Escrito durante los días de pandemia mundial -que finalmente le costó la vida en junio de este año-, el último libro de Horacio González expresa la profunda convicción de salir al rescate del humanismo historizándolo, siguiendo sus recorridos intelectuales en el siglo XX pero atento a sus linajes y ramajes, para postular finalmente un humanismo crítico para un tiempo donde el riesgo se ha universalizado. Humanismo, impugnación y resistencia (Colihue) -del que aquí se anticipa un fragmento- es el legado, tan inesperado como ineludible del ensayista y maestro que hasta el último momento siguió pensando cómo atravesar una de las épocas más oscuras de la humanidad apostando siempre a las lecturas, la memoria, el lenguaje del diálogo y el intercambio cordial.

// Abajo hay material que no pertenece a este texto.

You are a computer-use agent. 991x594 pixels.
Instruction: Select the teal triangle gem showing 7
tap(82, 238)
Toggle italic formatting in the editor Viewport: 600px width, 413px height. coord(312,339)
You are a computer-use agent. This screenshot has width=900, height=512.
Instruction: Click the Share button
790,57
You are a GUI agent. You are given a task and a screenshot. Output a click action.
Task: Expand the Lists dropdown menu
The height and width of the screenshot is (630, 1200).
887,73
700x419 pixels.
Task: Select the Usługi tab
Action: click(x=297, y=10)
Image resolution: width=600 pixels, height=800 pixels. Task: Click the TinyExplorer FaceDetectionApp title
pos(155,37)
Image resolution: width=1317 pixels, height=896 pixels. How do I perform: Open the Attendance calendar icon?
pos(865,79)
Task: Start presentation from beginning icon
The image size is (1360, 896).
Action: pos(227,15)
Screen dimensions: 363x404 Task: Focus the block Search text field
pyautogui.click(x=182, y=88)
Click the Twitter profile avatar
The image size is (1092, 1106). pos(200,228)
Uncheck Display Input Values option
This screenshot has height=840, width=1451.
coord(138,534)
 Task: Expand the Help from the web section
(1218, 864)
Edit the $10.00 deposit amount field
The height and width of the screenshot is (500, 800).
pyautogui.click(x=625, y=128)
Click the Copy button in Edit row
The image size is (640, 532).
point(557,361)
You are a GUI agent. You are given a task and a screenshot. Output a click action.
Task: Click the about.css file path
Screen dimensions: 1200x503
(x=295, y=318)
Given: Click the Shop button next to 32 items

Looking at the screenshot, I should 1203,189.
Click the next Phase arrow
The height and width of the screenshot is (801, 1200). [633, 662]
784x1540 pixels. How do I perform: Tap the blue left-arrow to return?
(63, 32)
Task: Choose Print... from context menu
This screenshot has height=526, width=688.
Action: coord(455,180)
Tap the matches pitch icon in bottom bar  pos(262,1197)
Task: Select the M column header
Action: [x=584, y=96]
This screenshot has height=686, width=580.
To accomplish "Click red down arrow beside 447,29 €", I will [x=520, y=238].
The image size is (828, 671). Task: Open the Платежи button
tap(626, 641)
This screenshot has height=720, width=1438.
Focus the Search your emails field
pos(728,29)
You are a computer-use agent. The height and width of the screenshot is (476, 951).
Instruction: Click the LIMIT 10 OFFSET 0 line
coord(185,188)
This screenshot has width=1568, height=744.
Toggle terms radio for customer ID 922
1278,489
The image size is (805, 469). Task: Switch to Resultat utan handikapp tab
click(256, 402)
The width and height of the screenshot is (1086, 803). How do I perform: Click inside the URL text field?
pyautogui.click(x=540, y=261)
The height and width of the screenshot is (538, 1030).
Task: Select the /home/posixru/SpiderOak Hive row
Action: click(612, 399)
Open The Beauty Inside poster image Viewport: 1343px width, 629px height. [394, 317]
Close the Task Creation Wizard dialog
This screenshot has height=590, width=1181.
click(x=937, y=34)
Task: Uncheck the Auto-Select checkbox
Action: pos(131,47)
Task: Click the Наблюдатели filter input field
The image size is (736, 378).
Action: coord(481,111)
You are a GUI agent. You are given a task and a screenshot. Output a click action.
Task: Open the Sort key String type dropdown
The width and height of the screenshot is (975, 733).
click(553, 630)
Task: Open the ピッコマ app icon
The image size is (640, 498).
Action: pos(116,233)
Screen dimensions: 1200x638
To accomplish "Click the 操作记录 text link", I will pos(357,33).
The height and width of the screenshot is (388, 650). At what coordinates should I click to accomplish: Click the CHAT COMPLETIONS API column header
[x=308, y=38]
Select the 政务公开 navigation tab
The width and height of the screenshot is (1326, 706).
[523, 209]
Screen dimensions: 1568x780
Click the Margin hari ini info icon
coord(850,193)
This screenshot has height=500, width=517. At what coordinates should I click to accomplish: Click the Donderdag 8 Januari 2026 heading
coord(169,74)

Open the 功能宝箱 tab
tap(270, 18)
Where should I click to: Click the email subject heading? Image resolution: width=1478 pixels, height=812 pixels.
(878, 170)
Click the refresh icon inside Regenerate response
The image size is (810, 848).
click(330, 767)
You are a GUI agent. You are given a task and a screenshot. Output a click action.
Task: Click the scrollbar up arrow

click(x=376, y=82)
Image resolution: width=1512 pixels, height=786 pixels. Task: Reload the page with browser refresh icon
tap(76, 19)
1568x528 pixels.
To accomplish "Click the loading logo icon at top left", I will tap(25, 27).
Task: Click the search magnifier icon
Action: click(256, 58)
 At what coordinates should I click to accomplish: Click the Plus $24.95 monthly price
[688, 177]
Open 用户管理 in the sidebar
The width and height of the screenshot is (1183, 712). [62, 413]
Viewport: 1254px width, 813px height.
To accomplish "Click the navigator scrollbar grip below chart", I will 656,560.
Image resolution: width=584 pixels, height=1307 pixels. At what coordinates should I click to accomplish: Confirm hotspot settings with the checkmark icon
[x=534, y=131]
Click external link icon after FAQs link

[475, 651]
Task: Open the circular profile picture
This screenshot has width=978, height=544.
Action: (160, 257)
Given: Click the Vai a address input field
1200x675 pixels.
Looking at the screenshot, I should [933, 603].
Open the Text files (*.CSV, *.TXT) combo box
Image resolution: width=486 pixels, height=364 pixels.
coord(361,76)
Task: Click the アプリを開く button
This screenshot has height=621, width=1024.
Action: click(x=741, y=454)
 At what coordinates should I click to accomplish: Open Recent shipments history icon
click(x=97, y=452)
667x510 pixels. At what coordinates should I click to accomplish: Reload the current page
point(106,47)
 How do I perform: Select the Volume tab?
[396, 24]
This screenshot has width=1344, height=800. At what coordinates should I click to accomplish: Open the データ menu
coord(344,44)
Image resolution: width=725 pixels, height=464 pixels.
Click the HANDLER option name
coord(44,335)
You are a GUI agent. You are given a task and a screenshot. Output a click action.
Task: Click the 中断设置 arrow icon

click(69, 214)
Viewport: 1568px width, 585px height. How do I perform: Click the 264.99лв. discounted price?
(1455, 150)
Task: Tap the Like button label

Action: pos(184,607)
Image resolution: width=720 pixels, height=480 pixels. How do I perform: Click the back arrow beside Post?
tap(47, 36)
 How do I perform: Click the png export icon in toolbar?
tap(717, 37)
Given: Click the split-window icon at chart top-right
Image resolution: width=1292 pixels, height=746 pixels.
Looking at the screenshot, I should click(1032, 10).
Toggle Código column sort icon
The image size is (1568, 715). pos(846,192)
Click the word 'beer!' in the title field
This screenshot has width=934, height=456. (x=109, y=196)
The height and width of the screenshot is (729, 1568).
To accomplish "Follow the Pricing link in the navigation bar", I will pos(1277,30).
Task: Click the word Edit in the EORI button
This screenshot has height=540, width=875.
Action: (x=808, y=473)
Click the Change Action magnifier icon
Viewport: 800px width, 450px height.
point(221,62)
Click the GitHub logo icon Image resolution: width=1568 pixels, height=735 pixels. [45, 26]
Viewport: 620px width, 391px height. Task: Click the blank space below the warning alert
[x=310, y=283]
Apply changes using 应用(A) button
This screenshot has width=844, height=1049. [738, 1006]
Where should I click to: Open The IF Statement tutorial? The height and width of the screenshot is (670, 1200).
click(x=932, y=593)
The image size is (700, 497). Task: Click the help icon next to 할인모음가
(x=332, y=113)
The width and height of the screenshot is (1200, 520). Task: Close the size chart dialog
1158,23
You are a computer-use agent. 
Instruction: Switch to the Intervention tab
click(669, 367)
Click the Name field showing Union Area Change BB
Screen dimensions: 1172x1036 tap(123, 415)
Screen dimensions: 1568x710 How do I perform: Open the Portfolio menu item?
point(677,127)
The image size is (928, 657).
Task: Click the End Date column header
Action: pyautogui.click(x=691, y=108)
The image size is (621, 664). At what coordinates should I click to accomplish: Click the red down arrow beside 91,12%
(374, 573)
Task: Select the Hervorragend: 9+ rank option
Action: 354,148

¿De dónde proviene el azoramiento? De la intuición, apenas esbozada, de que la posibilidad de un agotamiento simultáneo de los recursos de la naturaleza surja de una responsabilidad humana mal asumida, por la cual lo humano puede sumergirse en las tinieblas de su incapacidad de resolver por sí mismo y de manera colectiva los dilemas de la existencia material y simbólica. Estos dilemas provienen de la noción de que, llegado a un límite el modo de autoproducción de la subsistencia, aparecería una instancia tecnológica que actuaría ampliando la secuencia temporal de reproducción de la vida, cada vez que esta parezca estrecharse por el deterioro de los recursos existenciales, tanto técnicos, como energéticos y alimentarios. Las innovaciones tecnológicas son recibidas con entusiasmos populares masivos. Pero hay también una pequeña historia de resistencias. Debe computarse, entre tantas, una famosa resistencia a la adopción de nuevas tecnologías, las que caracterizan el mundo de la industrialización que se abre con el desplome del taller artesanal, la economía cooperativa simple y el gabinete del alquimista. En tal resistencia adquirieron una curiosa notoriedad los que fueron llamados luditas de Nottingham, que comenzaron a actuar hacia el año 1811. Se hallan en el punto justo entre la rebelión contra las maquinarias textiles y la lucha por mejores condiciones laborales. Pero pasan a la memoria de las acciones movilizadoras de los gremios como un evento cuyo arcaísmo residía en la absurda ingenuidad de elegir quebrar las maquinarias del progreso, antes que extraer del mundo que ellas abrían mejores condiciones laborales y utopías de formación de nuevas relaciones entre los “libres productores”.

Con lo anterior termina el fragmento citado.